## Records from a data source

--- START ---

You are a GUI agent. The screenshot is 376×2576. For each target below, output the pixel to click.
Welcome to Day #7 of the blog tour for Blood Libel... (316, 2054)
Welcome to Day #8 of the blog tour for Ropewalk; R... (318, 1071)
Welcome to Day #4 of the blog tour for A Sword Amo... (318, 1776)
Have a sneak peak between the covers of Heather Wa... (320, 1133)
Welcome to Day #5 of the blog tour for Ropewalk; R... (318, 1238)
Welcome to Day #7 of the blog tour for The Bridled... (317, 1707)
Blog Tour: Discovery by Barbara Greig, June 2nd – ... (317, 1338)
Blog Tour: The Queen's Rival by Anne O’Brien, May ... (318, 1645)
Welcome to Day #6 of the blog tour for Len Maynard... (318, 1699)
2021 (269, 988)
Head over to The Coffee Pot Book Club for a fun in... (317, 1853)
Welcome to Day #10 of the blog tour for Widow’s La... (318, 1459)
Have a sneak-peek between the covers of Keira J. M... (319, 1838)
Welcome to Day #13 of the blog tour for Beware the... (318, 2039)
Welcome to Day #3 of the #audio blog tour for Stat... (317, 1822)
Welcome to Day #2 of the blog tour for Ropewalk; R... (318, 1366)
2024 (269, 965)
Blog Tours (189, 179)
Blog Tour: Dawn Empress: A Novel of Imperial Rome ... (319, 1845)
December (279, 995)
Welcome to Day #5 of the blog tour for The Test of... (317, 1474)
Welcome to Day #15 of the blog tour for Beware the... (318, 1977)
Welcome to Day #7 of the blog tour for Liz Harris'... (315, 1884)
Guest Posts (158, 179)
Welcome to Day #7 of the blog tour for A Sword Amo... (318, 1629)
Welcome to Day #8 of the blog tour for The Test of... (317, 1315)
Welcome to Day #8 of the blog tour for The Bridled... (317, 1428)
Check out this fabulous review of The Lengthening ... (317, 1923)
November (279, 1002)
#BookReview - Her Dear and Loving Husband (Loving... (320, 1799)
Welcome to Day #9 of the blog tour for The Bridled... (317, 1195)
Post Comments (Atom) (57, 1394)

--- END ---

## What the task requires
Make an exact copy of each line, beginning at the one containing "Welcome to Day #7 of the blog tour for A" and ending with the last line of the data, and of no other line.

## Exercise result
Welcome to Day #7 of the blog tour for A Sword Amo... (318, 1629)
Welcome to Day #8 of the blog tour for The Test of... (317, 1315)
Welcome to Day #8 of the blog tour for The Bridled... (317, 1428)
Check out this fabulous review of The Lengthening ... (317, 1923)
November (279, 1002)
#BookReview - Her Dear and Loving Husband (Loving... (320, 1799)
Welcome to Day #9 of the blog tour for The Bridled... (317, 1195)
Post Comments (Atom) (57, 1394)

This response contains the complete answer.